• [TASK PROMPT]:
A verbatim copy of all entries is the expected output.

[Collected data entries]
┌──

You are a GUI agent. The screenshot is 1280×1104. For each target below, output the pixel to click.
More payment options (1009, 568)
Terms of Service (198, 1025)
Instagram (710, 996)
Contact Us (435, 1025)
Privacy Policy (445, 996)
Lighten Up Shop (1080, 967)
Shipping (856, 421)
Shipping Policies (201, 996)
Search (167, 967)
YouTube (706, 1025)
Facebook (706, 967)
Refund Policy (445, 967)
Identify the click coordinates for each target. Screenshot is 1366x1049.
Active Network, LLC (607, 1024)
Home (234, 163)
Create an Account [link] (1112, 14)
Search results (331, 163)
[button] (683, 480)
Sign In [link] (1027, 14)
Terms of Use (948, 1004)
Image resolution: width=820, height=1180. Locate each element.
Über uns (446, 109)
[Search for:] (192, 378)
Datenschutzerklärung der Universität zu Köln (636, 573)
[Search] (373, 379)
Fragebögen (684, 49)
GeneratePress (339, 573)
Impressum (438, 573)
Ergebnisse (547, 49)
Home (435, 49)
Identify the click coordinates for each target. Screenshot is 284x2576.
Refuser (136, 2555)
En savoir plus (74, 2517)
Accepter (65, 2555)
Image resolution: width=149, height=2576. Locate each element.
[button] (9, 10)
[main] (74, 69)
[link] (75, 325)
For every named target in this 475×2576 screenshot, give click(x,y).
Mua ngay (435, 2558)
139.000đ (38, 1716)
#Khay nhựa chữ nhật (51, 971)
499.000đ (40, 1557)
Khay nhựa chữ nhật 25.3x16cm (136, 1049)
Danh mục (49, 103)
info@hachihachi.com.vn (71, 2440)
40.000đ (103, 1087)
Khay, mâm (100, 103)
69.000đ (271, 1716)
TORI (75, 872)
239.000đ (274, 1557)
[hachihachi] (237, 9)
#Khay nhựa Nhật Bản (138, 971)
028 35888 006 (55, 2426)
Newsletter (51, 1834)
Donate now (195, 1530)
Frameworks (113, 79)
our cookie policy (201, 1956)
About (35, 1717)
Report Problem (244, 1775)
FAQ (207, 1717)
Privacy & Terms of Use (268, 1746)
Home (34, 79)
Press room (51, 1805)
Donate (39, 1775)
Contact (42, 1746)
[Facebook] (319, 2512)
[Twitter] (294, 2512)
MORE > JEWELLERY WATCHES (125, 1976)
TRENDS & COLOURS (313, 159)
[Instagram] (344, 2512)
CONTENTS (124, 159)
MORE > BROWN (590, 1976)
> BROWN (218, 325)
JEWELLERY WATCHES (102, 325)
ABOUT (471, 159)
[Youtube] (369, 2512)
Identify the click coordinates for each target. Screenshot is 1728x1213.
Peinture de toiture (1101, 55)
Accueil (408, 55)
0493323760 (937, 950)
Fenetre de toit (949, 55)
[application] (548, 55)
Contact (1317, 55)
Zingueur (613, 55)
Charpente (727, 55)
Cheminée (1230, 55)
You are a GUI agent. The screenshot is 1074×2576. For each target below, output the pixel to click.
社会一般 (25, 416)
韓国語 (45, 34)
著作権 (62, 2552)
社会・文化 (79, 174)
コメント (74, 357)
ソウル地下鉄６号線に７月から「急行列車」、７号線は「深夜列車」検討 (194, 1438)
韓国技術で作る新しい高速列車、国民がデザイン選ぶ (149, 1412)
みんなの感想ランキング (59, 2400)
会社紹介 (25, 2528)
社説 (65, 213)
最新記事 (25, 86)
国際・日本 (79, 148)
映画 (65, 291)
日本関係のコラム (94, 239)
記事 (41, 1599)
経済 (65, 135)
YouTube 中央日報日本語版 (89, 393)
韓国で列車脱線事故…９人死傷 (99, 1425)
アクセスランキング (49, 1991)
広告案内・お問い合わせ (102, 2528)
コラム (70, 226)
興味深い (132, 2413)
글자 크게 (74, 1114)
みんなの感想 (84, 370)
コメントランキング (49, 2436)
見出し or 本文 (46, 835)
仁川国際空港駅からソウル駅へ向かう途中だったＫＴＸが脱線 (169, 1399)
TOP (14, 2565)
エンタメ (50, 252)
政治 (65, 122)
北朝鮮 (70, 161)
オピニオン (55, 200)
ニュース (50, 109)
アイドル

└──

• [ANSWER SECTION]:
You are a GUI agent. The screenshot is 1280×1104. For each target below, output the pixel to click.
More payment options (1009, 568)
Terms of Service (198, 1025)
Instagram (710, 996)
Contact Us (435, 1025)
Privacy Policy (445, 996)
Lighten Up Shop (1080, 967)
Shipping (856, 421)
Shipping Policies (201, 996)
Search (167, 967)
YouTube (706, 1025)
Facebook (706, 967)
Refund Policy (445, 967)
Identify the click coordinates for each target. Screenshot is 1366x1049.
Active Network, LLC (607, 1024)
Home (234, 163)
Create an Account [link] (1112, 14)
Search results (331, 163)
[button] (683, 480)
Sign In [link] (1027, 14)
Terms of Use (948, 1004)
Image resolution: width=820, height=1180. Locate each element.
Über uns (446, 109)
[Search for:] (192, 378)
Datenschutzerklärung der Universität zu Köln (636, 573)
[Search] (373, 379)
Fragebögen (684, 49)
GeneratePress (339, 573)
Impressum (438, 573)
Ergebnisse (547, 49)
Home (435, 49)
Identify the click coordinates for each target. Screenshot is 284x2576.
Refuser (136, 2555)
En savoir plus (74, 2517)
Accepter (65, 2555)
Image resolution: width=149, height=2576. Locate each element.
[button] (9, 10)
[main] (74, 69)
[link] (75, 325)
For every named target in this 475×2576 screenshot, give click(x,y).
Mua ngay (435, 2558)
139.000đ (38, 1716)
#Khay nhựa chữ nhật (51, 971)
499.000đ (40, 1557)
Khay nhựa chữ nhật 25.3x16cm (136, 1049)
Danh mục (49, 103)
info@hachihachi.com.vn (71, 2440)
40.000đ (103, 1087)
Khay, mâm (100, 103)
69.000đ (271, 1716)
TORI (75, 872)
239.000đ (274, 1557)
[hachihachi] (237, 9)
#Khay nhựa Nhật Bản (138, 971)
028 35888 006 (55, 2426)
Newsletter (51, 1834)
Donate now (195, 1530)
Frameworks (113, 79)
our cookie policy (201, 1956)
About (35, 1717)
Report Problem (244, 1775)
FAQ (207, 1717)
Privacy & Terms of Use (268, 1746)
Home (34, 79)
Press room (51, 1805)
Donate (39, 1775)
Contact (42, 1746)
[Facebook] (319, 2512)
[Twitter] (294, 2512)
MORE > JEWELLERY WATCHES (125, 1976)
TRENDS & COLOURS (313, 159)
[Instagram] (344, 2512)
CONTENTS (124, 159)
MORE > BROWN (590, 1976)
> BROWN (218, 325)
JEWELLERY WATCHES (102, 325)
ABOUT (471, 159)
[Youtube] (369, 2512)
Identify the click coordinates for each target. Screenshot is 1728x1213.
Peinture de toiture (1101, 55)
Accueil (408, 55)
0493323760 (937, 950)
Fenetre de toit (949, 55)
[application] (548, 55)
Contact (1317, 55)
Zingueur (613, 55)
Charpente (727, 55)
Cheminée (1230, 55)
You are a GUI agent. The screenshot is 1074×2576. For each target below, output the pixel to click.
社会一般 (25, 416)
韓国語 (45, 34)
著作権 (62, 2552)
社会・文化 (79, 174)
コメント (74, 357)
ソウル地下鉄６号線に７月から「急行列車」、７号線は「深夜列車」検討 (194, 1438)
韓国技術で作る新しい高速列車、国民がデザイン選ぶ (149, 1412)
みんなの感想ランキング (59, 2400)
会社紹介 (25, 2528)
社説 (65, 213)
最新記事 (25, 86)
国際・日本 (79, 148)
映画 (65, 291)
日本関係のコラム (94, 239)
記事 (41, 1599)
経済 (65, 135)
YouTube 中央日報日本語版 (89, 393)
韓国で列車脱線事故…９人死傷 (99, 1425)
アクセスランキング (49, 1991)
広告案内・お問い合わせ (102, 2528)
コラム (70, 226)
興味深い (132, 2413)
글자 크게 (74, 1114)
みんなの感想 (84, 370)
コメントランキング (49, 2436)
見出し or 本文 (46, 835)
仁川国際空港駅からソウル駅へ向かう途中だったＫＴＸが脱線 (169, 1399)
TOP (14, 2565)
エンタメ (50, 252)
政治 (65, 122)
北朝鮮 (70, 161)
オピニオン (55, 200)
ニュース (50, 109)
アイドル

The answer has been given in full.